L'homme utilise mentalement les puissances de l'âme dans ses actes, remémorant avec la mémoire, comprenant avec l'intellect et aimant avec la volonté les objets qu'ils appréhendent. De même, l'ange parle avec lui-même lorsqu'il remémore, sent et aime distinctement, prenant à son compte les objets distincts par essence et par œuvres, suivant la nature qu'il possède d'intelligence, de volonté et de convenance dans son entité, unité et substance, et dans ses propriétés et conditions.
L'homme certifie sensuellement par des paroles à un autre homme ce qu'il remémore, aime et intellige. L'ange, lui, se parle intellectuellement à lui-même lorsque sa mémoire remémore pour que l'intellect comprenne et que la volonté puisse aimer. L'intellect intellige alors pour que la mémoire remémore et que la volonté puisse aimer. Enfin, la volonté aime pour que l'intellect comprenne et que la mémoire puisse remémorer.
L'ange bénin parle avec lui-même et, ce faisant, il suit l'ordre de son essence et la nature de son entité et de sa vertu dans les propriétés et les conditions, en recevant l'influence des dignités divines. Quant au mauvais ange qui parle avec lui-même, il fait tout le contraire.
Et cette disposition ordonnée est le parler de l'ange bénin. Si la disposition est désordonnée, c'est qu'il s'agit du parler d'un ange malin. Elle est désordonnée parce que sa mémoire, son intellect et sa volonté ne suivent pas la nature de l'essence, et les puissances ne sont pas ordonnées à l'existence d'actes dans les propriétés. Ces puissances ont des actes qui vont à l'encontre des propriétés et des dignités divines.
Certes, l'intellect humain intellige par les paroles sensuelles.

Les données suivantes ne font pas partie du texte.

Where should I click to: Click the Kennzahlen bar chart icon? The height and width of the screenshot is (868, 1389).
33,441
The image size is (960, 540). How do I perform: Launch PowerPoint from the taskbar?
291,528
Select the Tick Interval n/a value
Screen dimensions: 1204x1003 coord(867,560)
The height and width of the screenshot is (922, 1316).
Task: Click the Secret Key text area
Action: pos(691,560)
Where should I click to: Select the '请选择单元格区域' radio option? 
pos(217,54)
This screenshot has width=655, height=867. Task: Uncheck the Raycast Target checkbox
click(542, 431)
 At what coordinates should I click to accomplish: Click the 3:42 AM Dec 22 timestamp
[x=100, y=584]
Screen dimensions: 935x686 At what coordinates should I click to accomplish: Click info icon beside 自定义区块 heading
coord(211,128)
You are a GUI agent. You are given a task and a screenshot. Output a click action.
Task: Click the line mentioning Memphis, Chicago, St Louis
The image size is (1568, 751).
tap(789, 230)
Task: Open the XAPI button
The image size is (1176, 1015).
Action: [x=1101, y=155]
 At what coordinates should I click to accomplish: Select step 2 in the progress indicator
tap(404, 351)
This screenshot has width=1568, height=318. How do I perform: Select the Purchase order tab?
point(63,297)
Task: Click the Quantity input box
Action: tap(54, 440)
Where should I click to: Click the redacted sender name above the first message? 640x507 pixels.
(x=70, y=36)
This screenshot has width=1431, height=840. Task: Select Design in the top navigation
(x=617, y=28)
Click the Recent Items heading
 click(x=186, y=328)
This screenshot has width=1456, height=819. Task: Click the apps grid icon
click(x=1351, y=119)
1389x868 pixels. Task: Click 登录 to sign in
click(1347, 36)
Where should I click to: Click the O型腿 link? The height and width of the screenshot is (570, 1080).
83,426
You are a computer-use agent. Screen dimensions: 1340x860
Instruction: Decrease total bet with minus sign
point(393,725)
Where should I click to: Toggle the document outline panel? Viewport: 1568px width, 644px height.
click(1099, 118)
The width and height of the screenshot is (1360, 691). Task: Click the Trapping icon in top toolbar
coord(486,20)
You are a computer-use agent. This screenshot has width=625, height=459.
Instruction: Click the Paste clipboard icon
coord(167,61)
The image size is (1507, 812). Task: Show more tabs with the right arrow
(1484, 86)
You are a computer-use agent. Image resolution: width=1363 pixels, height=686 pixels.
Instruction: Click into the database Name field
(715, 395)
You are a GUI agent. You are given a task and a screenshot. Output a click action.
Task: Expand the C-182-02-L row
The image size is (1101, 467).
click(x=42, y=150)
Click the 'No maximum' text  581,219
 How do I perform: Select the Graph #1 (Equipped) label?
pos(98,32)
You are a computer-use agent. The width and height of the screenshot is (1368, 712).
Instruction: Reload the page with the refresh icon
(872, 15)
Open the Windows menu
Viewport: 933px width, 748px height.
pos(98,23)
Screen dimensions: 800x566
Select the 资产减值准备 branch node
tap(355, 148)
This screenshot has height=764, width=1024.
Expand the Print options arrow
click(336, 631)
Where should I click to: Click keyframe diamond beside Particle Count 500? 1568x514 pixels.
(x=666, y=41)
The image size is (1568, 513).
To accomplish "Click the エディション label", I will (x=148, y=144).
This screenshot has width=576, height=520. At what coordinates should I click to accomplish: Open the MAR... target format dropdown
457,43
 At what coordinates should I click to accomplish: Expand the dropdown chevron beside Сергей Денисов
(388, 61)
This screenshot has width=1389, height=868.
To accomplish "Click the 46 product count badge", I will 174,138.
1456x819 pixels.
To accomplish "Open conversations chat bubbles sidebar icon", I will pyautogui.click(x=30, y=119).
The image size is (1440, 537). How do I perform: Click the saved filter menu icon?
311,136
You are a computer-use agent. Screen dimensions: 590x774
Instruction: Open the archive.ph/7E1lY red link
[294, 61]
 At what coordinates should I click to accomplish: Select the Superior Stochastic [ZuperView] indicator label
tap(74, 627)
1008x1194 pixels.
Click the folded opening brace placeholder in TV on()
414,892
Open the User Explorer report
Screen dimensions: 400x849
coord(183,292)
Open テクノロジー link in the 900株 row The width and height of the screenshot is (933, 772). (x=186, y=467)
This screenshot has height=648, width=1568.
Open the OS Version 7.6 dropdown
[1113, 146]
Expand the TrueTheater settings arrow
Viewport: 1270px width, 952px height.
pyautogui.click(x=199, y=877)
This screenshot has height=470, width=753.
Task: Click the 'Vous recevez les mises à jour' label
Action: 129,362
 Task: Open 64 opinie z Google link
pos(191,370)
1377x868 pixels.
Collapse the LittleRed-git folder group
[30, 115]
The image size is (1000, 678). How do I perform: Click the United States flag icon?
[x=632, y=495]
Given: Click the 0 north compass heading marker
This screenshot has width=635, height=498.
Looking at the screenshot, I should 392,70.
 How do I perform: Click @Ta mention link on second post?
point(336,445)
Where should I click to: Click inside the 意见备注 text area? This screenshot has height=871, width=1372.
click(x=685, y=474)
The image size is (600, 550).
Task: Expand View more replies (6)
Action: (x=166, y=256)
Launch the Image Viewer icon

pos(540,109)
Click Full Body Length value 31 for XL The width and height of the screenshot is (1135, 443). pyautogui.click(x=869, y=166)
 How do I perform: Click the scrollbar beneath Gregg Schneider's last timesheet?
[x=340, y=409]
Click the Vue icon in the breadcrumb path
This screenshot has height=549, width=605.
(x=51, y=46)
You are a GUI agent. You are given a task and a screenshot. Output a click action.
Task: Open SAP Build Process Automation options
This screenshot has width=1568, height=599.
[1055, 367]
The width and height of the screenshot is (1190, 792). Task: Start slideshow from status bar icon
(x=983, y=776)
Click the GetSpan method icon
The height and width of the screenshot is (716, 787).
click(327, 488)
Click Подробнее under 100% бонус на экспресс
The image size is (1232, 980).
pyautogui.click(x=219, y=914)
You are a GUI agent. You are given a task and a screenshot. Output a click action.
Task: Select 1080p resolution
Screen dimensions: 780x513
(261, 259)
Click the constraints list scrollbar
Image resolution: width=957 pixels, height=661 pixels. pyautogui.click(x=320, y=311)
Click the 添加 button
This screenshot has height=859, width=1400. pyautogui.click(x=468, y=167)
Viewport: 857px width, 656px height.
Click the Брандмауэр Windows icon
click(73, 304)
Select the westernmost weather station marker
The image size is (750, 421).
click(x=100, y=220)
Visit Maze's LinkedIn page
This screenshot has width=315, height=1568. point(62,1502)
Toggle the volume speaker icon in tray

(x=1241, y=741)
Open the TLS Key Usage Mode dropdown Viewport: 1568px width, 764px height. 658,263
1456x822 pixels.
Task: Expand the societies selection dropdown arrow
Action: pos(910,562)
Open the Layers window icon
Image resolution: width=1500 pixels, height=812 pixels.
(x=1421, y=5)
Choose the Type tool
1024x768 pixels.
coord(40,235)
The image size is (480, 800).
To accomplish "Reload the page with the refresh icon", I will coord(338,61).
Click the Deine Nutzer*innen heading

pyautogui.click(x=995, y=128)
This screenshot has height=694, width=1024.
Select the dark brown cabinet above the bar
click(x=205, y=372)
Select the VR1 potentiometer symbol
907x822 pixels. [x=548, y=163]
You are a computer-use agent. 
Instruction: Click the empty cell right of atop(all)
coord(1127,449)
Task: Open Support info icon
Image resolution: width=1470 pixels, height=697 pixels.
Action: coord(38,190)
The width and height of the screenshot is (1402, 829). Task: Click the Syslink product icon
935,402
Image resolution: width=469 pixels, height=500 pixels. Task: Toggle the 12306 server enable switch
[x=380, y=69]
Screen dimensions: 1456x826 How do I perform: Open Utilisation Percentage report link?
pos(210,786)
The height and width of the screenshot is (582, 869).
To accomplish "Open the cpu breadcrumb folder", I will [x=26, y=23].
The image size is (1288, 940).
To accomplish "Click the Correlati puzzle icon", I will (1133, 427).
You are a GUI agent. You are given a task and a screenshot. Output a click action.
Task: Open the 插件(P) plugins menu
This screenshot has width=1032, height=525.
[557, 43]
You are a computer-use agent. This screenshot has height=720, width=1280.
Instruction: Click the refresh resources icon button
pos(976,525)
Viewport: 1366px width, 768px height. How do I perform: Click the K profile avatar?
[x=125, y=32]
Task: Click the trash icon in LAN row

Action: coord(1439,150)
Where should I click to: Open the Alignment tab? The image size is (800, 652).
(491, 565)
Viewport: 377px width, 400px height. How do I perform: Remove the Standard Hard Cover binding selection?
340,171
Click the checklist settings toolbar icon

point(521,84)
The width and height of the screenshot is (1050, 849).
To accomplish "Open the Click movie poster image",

Mais, selon la nature de l'intelligence en laquelle Dieu influe la grandeur de bonté, pouvoir, etc., il convient que l'intellect comprenne les choses sensuelles par l'intelligence. S'il ne le faisait pas, il s'ensuivrait que l'intellect aurait une plus grande proportion et participation avec la nature corporelle qu'avec la nature de l'intelligence qui est son principe et sa nature propre. Et cela est impossible.
Par cette impossibilité il est prouvé que l'intellect des anges, sans aucun moyen mais avec la grâce de Dieu, appréhende et intellige les choses sensuelles et les paroles que les hommes prononcent. Les anges s'adressent aux hommes pour autant qu'ils ont auparavant compris leurs paroles. Ils leur communiquent la grandeur de leur bonté, pouvoir, etc. et ils participent à la bonté, au pouvoir, etc. des hommes.